LAWS(PVC)-1939-12-67

VENKATARAMASASTRI Vs. VENKATASUBRAMANIA DIKSHITAR

Decided On December 15, 1939
VENKATARAMASASTRI Appellant
V/S
VENKATASUBRAMANIA DIKSHITAR Respondents

JUDGEMENT

(1.) The plaintiff, who is the appellant in this Court, brought a suit on insufficient court-fee and he was granted a decree. The defect was not noticed during the course of the trial. In appeal to the Court of the Subordinate Judge of Vellore, he was called upon to pay the deficient court-fee under Section 12 of the Court-Fees Act and as he did not do so within the time allowed, Section 10(2) was applied and his suit dismissed. This second appeal has, therefore, been preferred, the plaintiff contending that Section 12 of the Court-Fees Act does not apply to his case.

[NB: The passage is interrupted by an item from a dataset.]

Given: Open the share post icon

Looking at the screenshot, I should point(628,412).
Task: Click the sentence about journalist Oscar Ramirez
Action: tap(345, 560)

(2.) The argument of the learned advocate for the plaintiff in this Court is that Section 12(2) only applies to cases where the plaintiff is the appellant. This sub-section runs: But whenever any such suit comes before a Court of Appeal...if such Court considers that the said question has been wrongly decided to the detriment of the revenue, it shall require the party by whom such fee has been paid to pay so much additional fee as would have been payable had the question been rightly decided

(3.) If this sub-section had ended with the word "decided", I am quite sure there would never have been any doubt at all that it applies to all the parties to the appeal. Its provisions are very wide and it definitely refers to the party by whom the fee has been paid. If this sub- section has been intended to apply only to a case where the deficiency was by the appellant, it would not have been necessary to say "the party by whom such fee has been paid." The simple word "appellant" would have been sufficient. A doubt has however arisen because of the last few words of the sub-section "and the provisions of Section 10, para. 2 shall apply". Section 10, para. 2 applies only to suits. It is argued that if the word "appeal" replaces the word "suit" in Section 10(2), then the appeal would have to be dismissed, which would work a grave injustice on the appellant when the respondent is the defaulter. That was the reasoning that impressed the learned Judge who decided Narain Singh V/s. Chaturbhuj Singh (1898) I.L.R. 20 All. 362. The matter came before a Full Bench of the Allahabad High Court in Mohan Lal v. Nand Kishore (1905) I.L.R. 28 All. 270 (F.B.), where the argument of Narain Singh v. Chaturbhuj Singh (1898) I.L.R. 20 All. 362 was adopted. It was therefore held that Section 12 (2) could not apply to cases where the plaintiff was not the appellant and that there was therefore no provision in the Court-Fees Act for the recovery of deficient court-fee from a plaintiff-respondent. What a Court could do, the learned Judges said, was to suspend the execution of the decree until the deficit court-fee was paid. The difficulty of that course is that it would be in the interests of a plaintiff who has made default in the payment of proper court- fee to await the result of the appeal. If he was unsuccessful in the appeal, then obviously he would certainly not pay court-fee. This difficulty was seen in Baijnath V/s. Dhani Ram (1929) I.L.R. 51 Al. 886 and the learned Judges there held that the course suggested in the earlier Allahabad cases was not the only one. If the plaintiff did not pay the deficit court-fee when called upon to do so by the appellate Court, a contempt of Court was committed and the appellate Court could therefore refuse to hear the respondent or his advocate and dispose of the appeal in his absence.